- _Required work_
Each line from the one with "Instruction: Click the 送信先メールアドレス input field" through the last line below must be written out exactly. Do not copy pictures.

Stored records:
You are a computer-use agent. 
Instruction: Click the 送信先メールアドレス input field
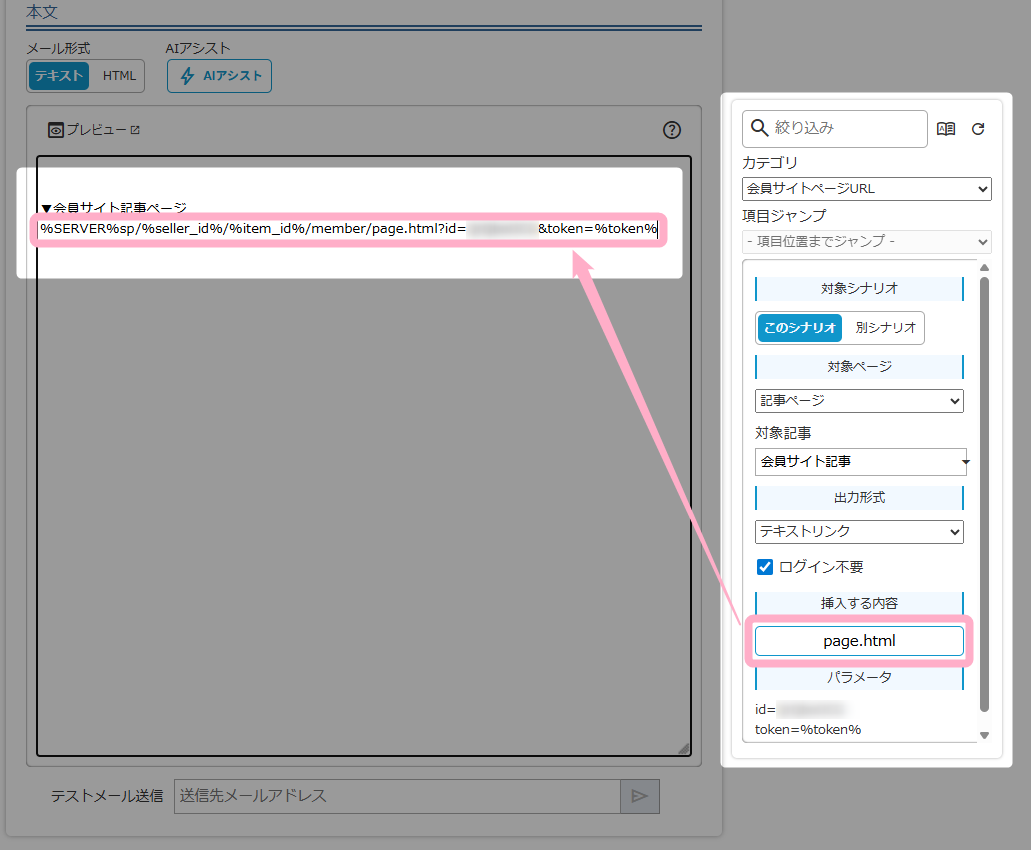point(397,796)
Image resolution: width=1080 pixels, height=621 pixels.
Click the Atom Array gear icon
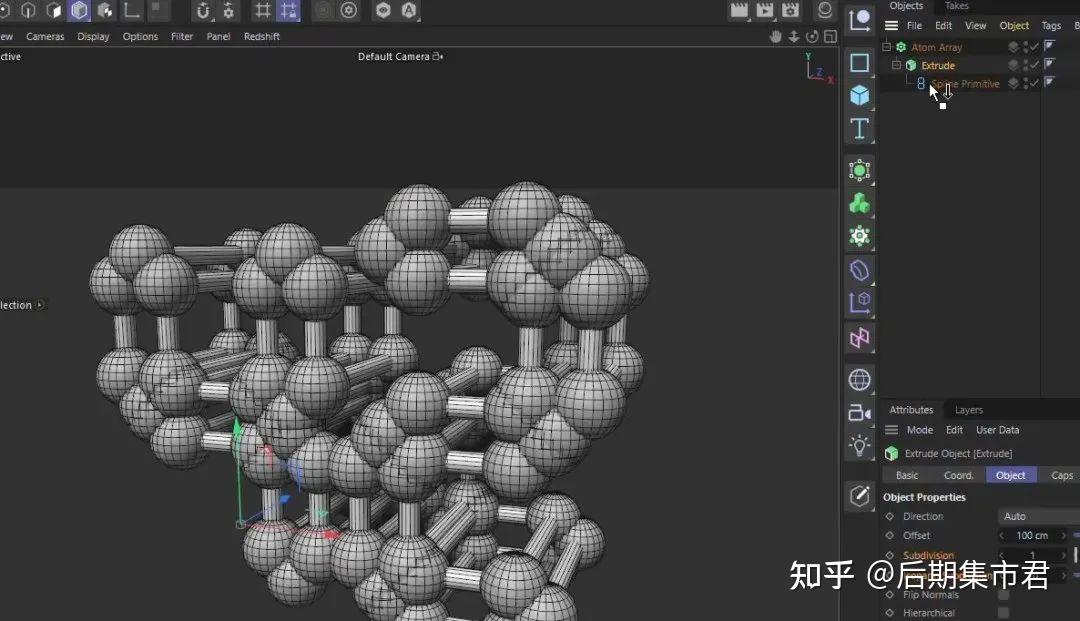point(902,46)
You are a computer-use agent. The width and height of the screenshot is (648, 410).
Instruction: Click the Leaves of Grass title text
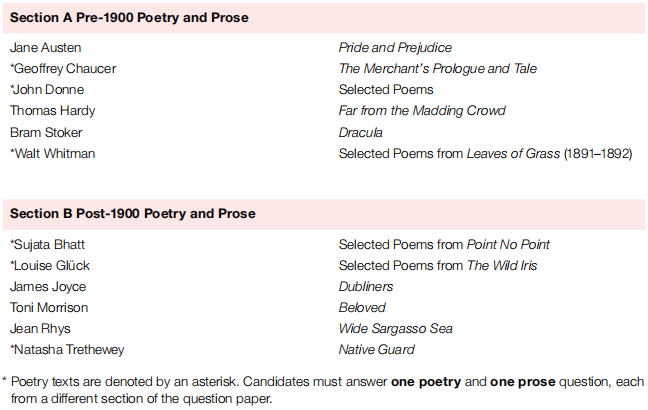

- _Finished exercise_
Instruction: Click the 送信先メールアドレス input field
point(397,796)
Image resolution: width=1080 pixels, height=621 pixels.
Click the Atom Array gear icon
point(902,46)
You are a computer-use agent. The width and height of the screenshot is (648, 410).
Instruction: Click the Leaves of Grass title text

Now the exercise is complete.